Langley Passage, east of Furman Avenue, is situated at the bottleneck of a 426-acre drainage basin just south of Saratoga Passage. Nearby homeowners have repeatedly raised concerns about water issues, especially the possibility of more bluff landslides.
The bluff along Edgecliff is considered unstable by the state Department of Ecology, and the U.S. Geological Survey has said erosion at the bottom of the hill caused by the water of Saratoga Passage is primarily responsible for the destabilization, according to a city staff report.
Local geology, groundwater and human activities near the bluff were listed in the report as contributing factors to the long history of landslides.
Marianne Edain of WEAN, some of whose members live in Langley, said that the wetland is a critical issue, and that developers have failed to address it adequately.
“It’s not the wetland it could and should be,” Edain said.
“The basic bottom line is a credible drainage plan. Where is it?” she added. “There’s a big list of things before this can be approved. Either deny it, or send it back for further work.”
Steve Erickson, also of WEAN, gave a 30-minute explanation of why the project should be rejected, and presented PAB members with a thick sheaf of supporting documents.

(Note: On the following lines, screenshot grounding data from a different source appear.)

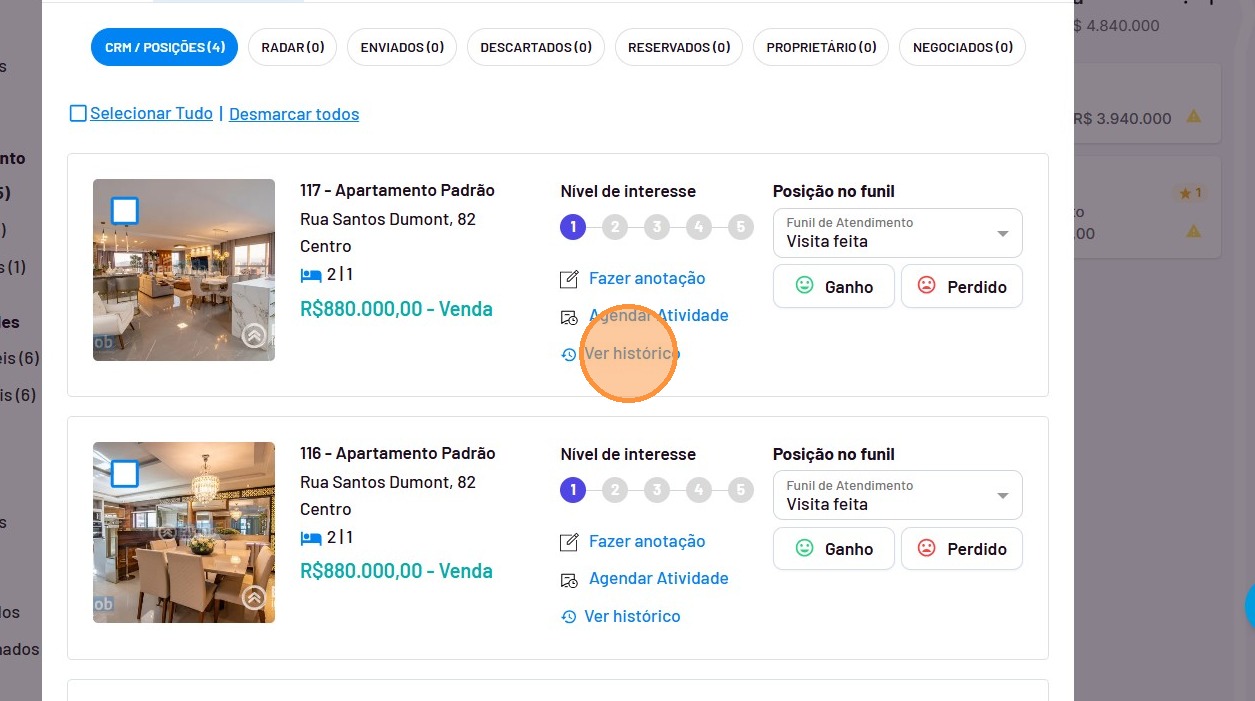Click the Desmarcar todos link

tap(294, 114)
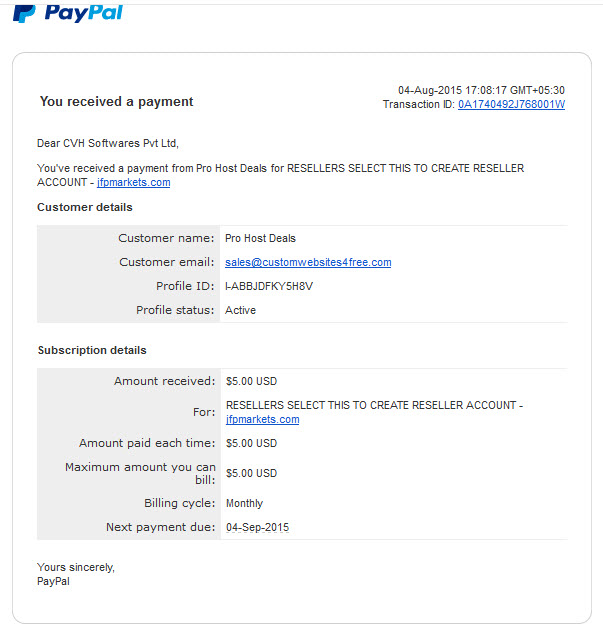Open jfpmarkets.com link in Subscription details

tap(262, 419)
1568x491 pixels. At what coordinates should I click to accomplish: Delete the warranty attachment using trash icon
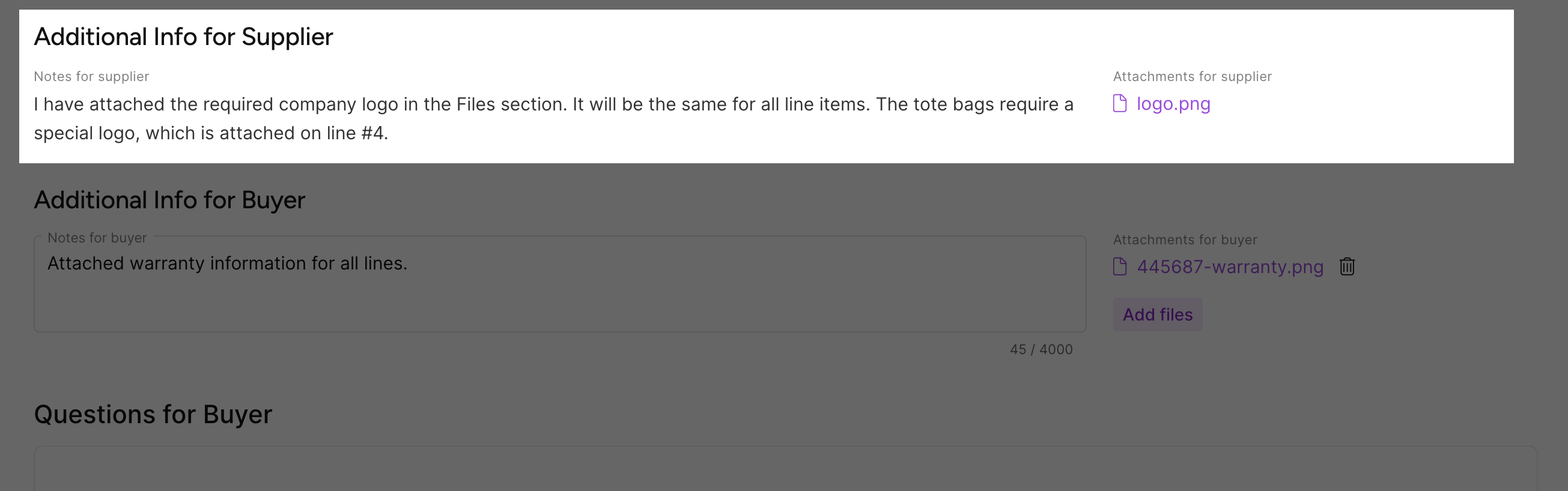pyautogui.click(x=1347, y=267)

Erickson said the official description of the nearby wetland is “erroneous,” and that it’s actually larger than portrayed.
“We need to figure out what the impacts are going to be and how to handle them,” he said of the wetland. “There’s really no monitoring proposal for that at all.”
Erickson said that despite developer claims that the increased groundwater will be adequately handled, no one knows what that increase will be. He said new residents will water their lawns and gardens and wash their cars, just like residents of other neighborhoods.
He said the increased runoff will flow through the watershed to the bottleneck to the bluffs, increasing the chance of landslides.
“It would be making an existing problem worse,” Erickson said.
“The reality is we’re dealing with a whole history of people doing foolish things over a 100 years,” he said. “We don’t need to continue the mistakes of the past. It’s always easier to avoid the damage in the first place.”
The youngest person to speak was Marena Salerno Collins, 13, Rhonda Salerno’s daughter and an eighth-grader at Langley Middle School. She told of hours spent playing on the scenic property slated for development.
“Those were the best years of my life,” she said. “This will change my childhood memories.”